§ **Direction**: Reproduce the listing below verbatim, from its first line to its last.

§ **Dataset excerpts**:
>>>>>
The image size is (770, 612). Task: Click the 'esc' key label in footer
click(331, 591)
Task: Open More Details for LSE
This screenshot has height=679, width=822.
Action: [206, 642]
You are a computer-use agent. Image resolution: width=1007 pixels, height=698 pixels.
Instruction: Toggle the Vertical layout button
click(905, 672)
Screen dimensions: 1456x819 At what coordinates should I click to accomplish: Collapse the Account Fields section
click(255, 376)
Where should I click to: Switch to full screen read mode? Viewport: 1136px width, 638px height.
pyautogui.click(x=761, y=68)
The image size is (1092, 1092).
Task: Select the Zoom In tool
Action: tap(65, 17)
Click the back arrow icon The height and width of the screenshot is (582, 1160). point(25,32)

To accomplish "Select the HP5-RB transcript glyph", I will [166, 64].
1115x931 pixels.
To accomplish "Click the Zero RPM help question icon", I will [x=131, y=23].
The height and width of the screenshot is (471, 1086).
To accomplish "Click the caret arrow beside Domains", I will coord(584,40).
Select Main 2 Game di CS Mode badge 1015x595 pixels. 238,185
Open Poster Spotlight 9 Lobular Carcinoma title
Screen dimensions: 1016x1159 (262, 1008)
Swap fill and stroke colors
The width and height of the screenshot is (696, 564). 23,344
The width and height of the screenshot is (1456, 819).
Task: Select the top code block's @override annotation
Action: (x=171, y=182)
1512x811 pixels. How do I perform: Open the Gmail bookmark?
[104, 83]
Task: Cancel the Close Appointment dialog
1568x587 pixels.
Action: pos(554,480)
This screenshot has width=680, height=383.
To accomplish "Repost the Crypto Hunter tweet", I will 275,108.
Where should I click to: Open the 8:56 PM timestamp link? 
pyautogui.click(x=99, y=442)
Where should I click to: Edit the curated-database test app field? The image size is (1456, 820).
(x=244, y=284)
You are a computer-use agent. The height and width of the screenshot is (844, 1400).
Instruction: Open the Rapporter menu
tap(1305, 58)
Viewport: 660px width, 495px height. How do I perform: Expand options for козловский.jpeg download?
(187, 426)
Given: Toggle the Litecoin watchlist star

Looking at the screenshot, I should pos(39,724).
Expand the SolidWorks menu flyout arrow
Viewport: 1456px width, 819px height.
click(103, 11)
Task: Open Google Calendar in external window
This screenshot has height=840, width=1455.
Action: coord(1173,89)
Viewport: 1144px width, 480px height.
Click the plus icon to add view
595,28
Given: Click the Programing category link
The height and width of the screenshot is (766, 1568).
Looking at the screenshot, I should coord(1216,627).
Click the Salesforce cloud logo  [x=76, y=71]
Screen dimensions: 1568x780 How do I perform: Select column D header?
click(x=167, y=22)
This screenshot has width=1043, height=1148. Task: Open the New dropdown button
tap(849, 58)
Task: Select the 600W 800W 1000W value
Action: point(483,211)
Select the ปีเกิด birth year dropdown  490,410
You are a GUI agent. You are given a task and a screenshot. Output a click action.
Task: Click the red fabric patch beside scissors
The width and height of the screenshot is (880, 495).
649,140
<<<<<
§ **Output for this exercise**:
The image size is (770, 612). Task: Click the 'esc' key label in footer
click(331, 591)
Task: Open More Details for LSE
This screenshot has height=679, width=822.
Action: [206, 642]
You are a computer-use agent. Image resolution: width=1007 pixels, height=698 pixels.
Instruction: Toggle the Vertical layout button
click(905, 672)
Screen dimensions: 1456x819 At what coordinates should I click to accomplish: Collapse the Account Fields section
click(255, 376)
Where should I click to: Switch to full screen read mode? Viewport: 1136px width, 638px height.
pyautogui.click(x=761, y=68)
The image size is (1092, 1092).
Task: Select the Zoom In tool
Action: tap(65, 17)
Click the back arrow icon The height and width of the screenshot is (582, 1160). point(25,32)

To accomplish "Select the HP5-RB transcript glyph", I will [166, 64].
1115x931 pixels.
To accomplish "Click the Zero RPM help question icon", I will [x=131, y=23].
The height and width of the screenshot is (471, 1086).
To accomplish "Click the caret arrow beside Domains", I will coord(584,40).
Select Main 2 Game di CS Mode badge 1015x595 pixels. 238,185
Open Poster Spotlight 9 Lobular Carcinoma title
Screen dimensions: 1016x1159 (262, 1008)
Swap fill and stroke colors
The width and height of the screenshot is (696, 564). 23,344
The width and height of the screenshot is (1456, 819).
Task: Select the top code block's @override annotation
Action: (x=171, y=182)
1512x811 pixels. How do I perform: Open the Gmail bookmark?
[104, 83]
Task: Cancel the Close Appointment dialog
1568x587 pixels.
Action: pos(554,480)
This screenshot has width=680, height=383.
To accomplish "Repost the Crypto Hunter tweet", I will 275,108.
Where should I click to: Open the 8:56 PM timestamp link? 
pyautogui.click(x=99, y=442)
Where should I click to: Edit the curated-database test app field? The image size is (1456, 820).
(x=244, y=284)
You are a computer-use agent. The height and width of the screenshot is (844, 1400).
Instruction: Open the Rapporter menu
tap(1305, 58)
Viewport: 660px width, 495px height. How do I perform: Expand options for козловский.jpeg download?
(187, 426)
Given: Toggle the Litecoin watchlist star

Looking at the screenshot, I should pos(39,724).
Expand the SolidWorks menu flyout arrow
Viewport: 1456px width, 819px height.
click(103, 11)
Task: Open Google Calendar in external window
This screenshot has height=840, width=1455.
Action: coord(1173,89)
Viewport: 1144px width, 480px height.
Click the plus icon to add view
595,28
Given: Click the Programing category link
The height and width of the screenshot is (766, 1568).
Looking at the screenshot, I should coord(1216,627).
Click the Salesforce cloud logo  [x=76, y=71]
Screen dimensions: 1568x780 How do I perform: Select column D header?
click(x=167, y=22)
This screenshot has width=1043, height=1148. Task: Open the New dropdown button
tap(849, 58)
Task: Select the 600W 800W 1000W value
Action: point(483,211)
Select the ปีเกิด birth year dropdown  490,410
You are a GUI agent. You are given a task and a screenshot. Output a click action.
Task: Click the red fabric patch beside scissors
The width and height of the screenshot is (880, 495).
649,140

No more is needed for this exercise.